_Information:_

+--

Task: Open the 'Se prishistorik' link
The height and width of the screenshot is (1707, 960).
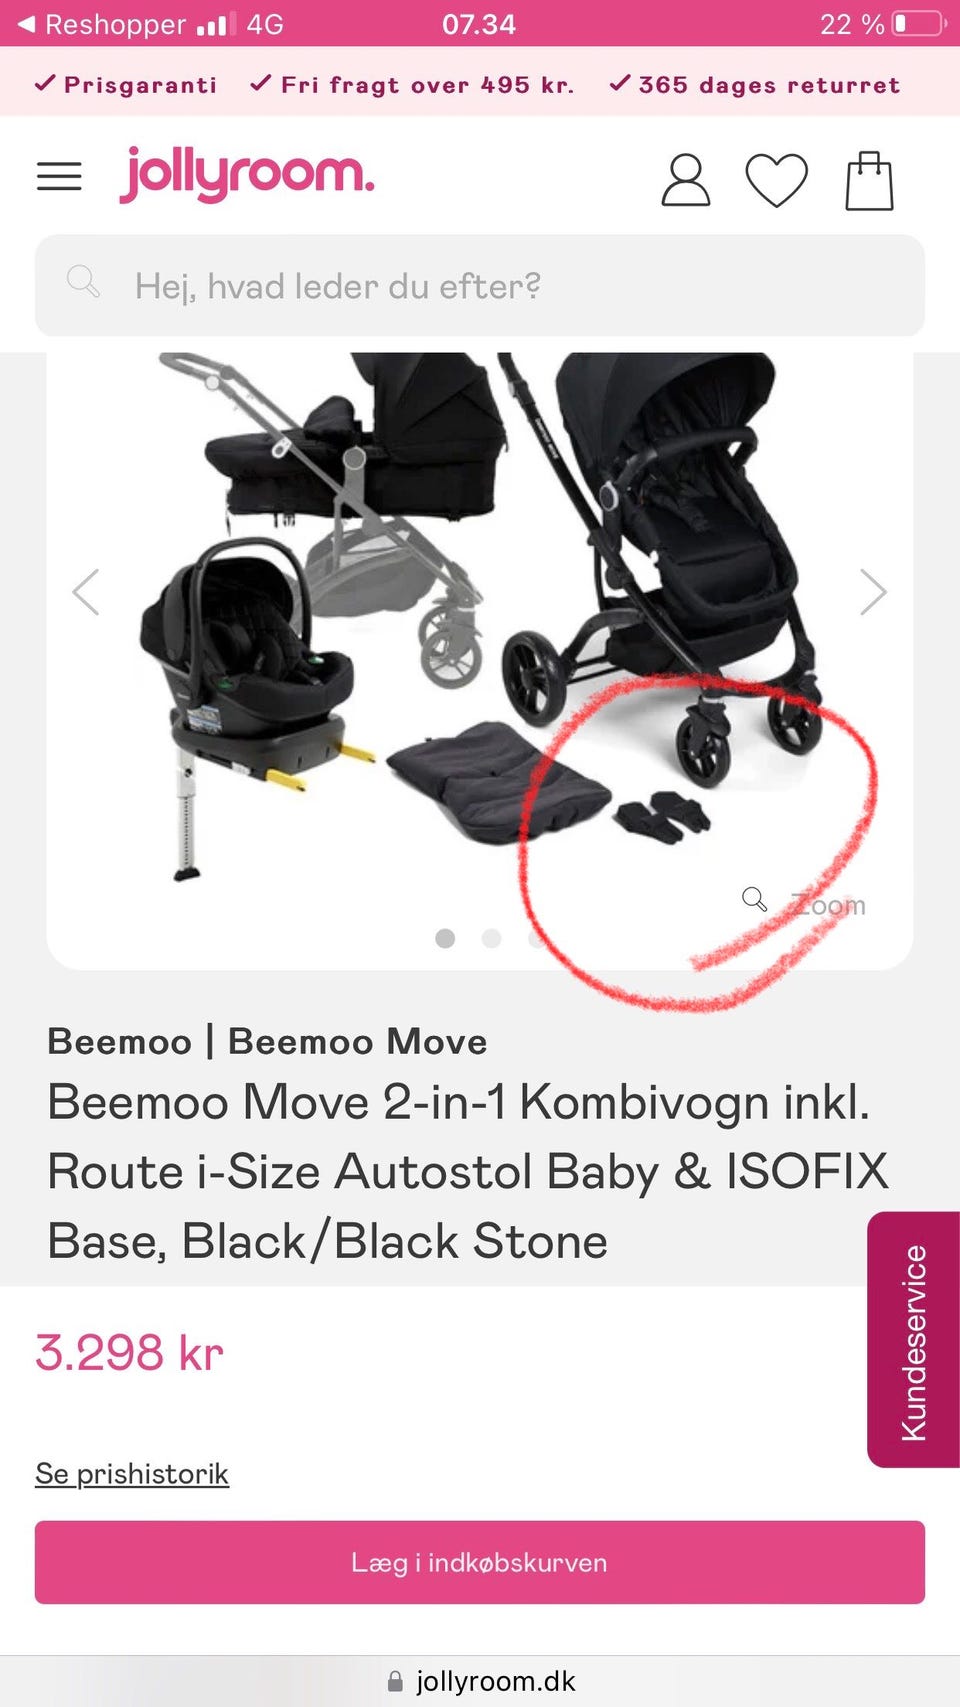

+--

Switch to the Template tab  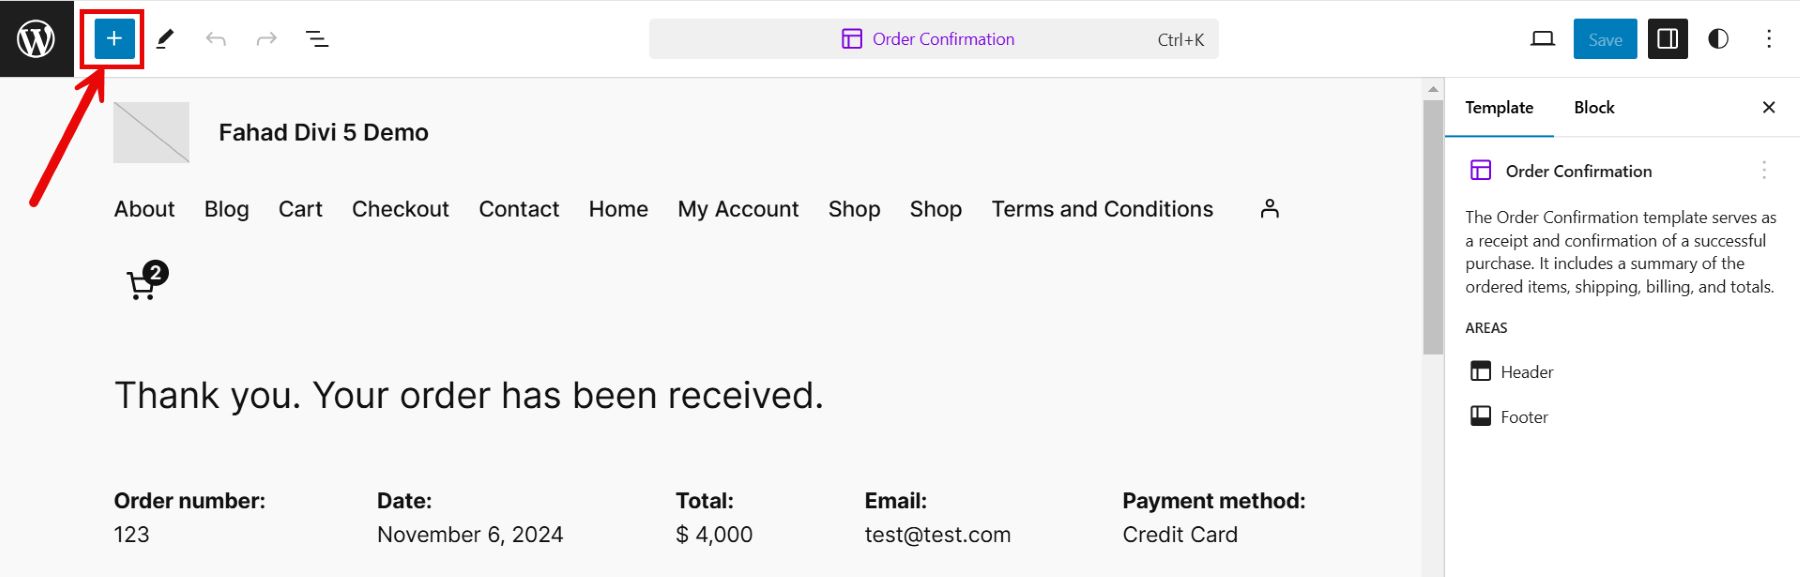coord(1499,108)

+--

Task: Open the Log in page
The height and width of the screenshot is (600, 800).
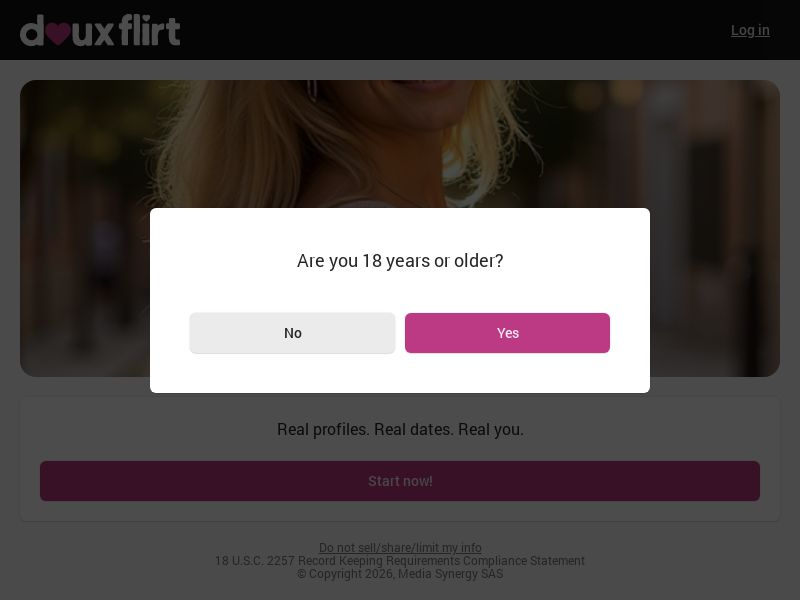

+--

_Your task:_ Show all lines above that contain "width".

_Answer area:_
The height and width of the screenshot is (1707, 960).
The height and width of the screenshot is (600, 800).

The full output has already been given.